Is it right to attribute human characteristics to the natural landscape? The art critic and mountain aesthetician John Ruskin (1819-1900) thought not. To do so, he sneered, was to commit a "pathetic fallacy". But Ruskin was a repeat offender against his own stricture. In the same book that denounces the pathetic fallacy, he did not shrink from describing mountains as "lifted towards heaven in a stillness of perpetual mercy". Or glaciers as the last resting place of archangels.

For pathetic fallaciousness was rampant in those days. In a poem of 1897, Thomas Hardy sees the rugged character of Leslie Stephen projected onto the Schreckhorn's "spare and desolate figure". A pioneer alpinist, Stephen had made the Swiss mountain's first ascent a few decades earlier. As the editor of a London journal, he'd also been the first to recognise Hardy's literary talent; perhaps the novelist and poet felt he owed him one.

Imbued with the spirit of Leslie Stephen

Objections to the pathetic fallacy have never made much headway in Japan. After all, Shinto has always taught that mountains, trees and waterfalls have souls - or share in the universal 'kami' - just as people do. Be that as it may, few of the Meiji-era Japanese mountain writers felt any qualms about transposing the natural scene into human terms.

Here, for example, is the short story and travel writer Kōda Rohan (1867-1947) describing his first encounter with the Hodaka massif:

Beyond the broad declivity in front of us rose up a noble and lofty range, manly in aspect, inspiring both awe and joy. Caught unawares, I was moved almost to tears.
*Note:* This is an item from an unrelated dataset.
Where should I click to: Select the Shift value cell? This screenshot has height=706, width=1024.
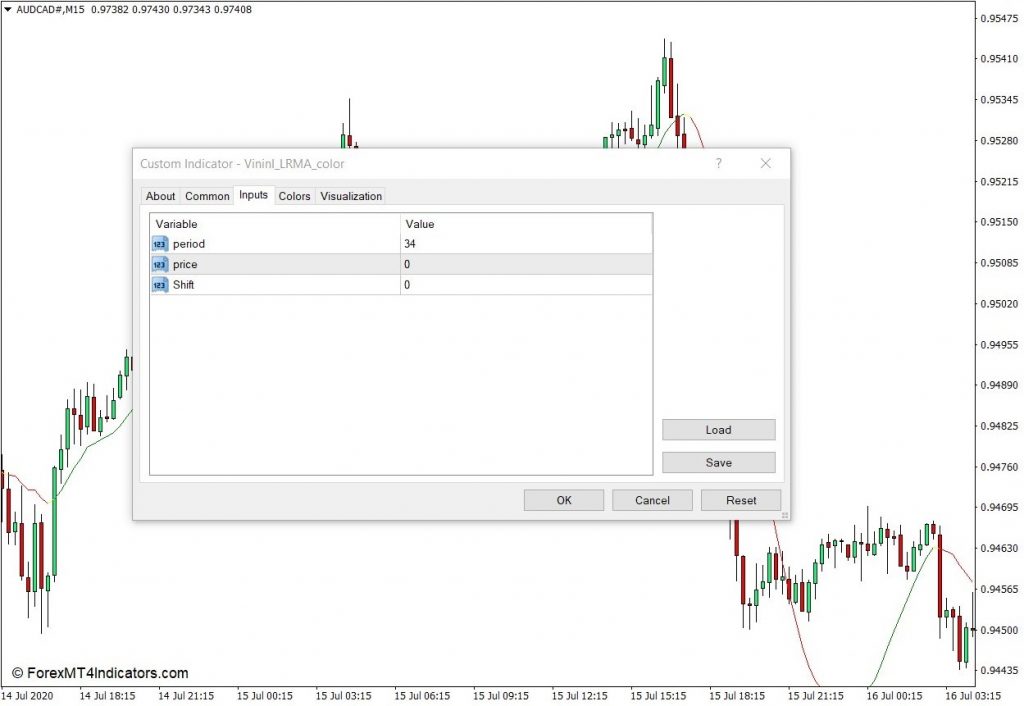point(526,285)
A reckless urge to reach out for the mountain took hold of me. For a moment, it was hard to say whether I held the mountain in my gaze or the mountain held me in his.

Kogure Ritaro
Yet more anthropomorphic in his writing style was Kogure Ritarō, the archivist and pioneer alpinist. This is Kogure on Kinpu-san, a peak in his beloved Chichibu mountains:

This is a splendid mountain. It rises in solitary state above the rest of the range and it can hold up its head in the company of any mountain in all Japan. Just as we call somebody who achieves something from the ground up a man among men, so this mountain has strength of character that makes it a mountain among mountains, compare it where you will.
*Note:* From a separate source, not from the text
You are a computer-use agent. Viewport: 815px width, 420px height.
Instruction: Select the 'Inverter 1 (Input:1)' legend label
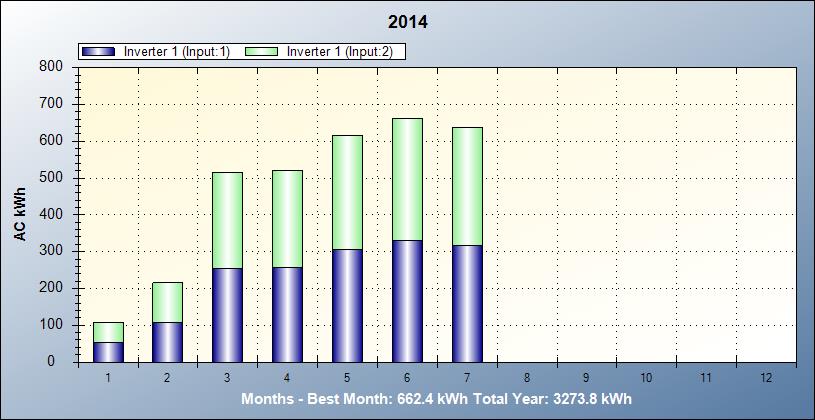tap(177, 51)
Not by accident, Kogure is one of the most-quoted authorities in Japan's most famous mountain book, the Nihon Hyakumeizan ("One Hundred Mountains of Japan"). That shouldn't come as a surprise, because, just like Kogure, the Hyakumeizan author aimed to humanise his subjects: "Mountains have character in greater or smaller measure, just as people do," wrote Fukada Kyūya in the afterword to his book: "And mountains, like people, must have character."

At times, it seems that Fukada's mountains soak up the character of the people living among them. Or is it the other way round? Here is the Hyakumeizan author explaining why Chōkai has always been accorded first place among the mountains of Tōhoku.

Taking somewhat after the region’s inhabitants, the mountains of the north-east come across as heavy and solid, if not downright lumpish. Chōkai, though, is untouched by this ponderousness. The mountain seems to soar. Viewed from Sakata, one would almost say that it cuts a dash. Only an isolated peak like Chōkai, no straggling ridge, could carry this off.

Except perhaps in Tōhoku, readers of Nihon Hyakumeizan liked the way that Fukada associated them with their mountains. Soon after the book came out in 1964, it won a major literary prize. "This is one of the most original works of criticism that I've seen in recent years," remarked one of the judges. "The objects of critical thought are, in this case, mountains. The author has chosen to write about mountains as if they were people."

In Japan, this was the moment when mountains of character went mainstream.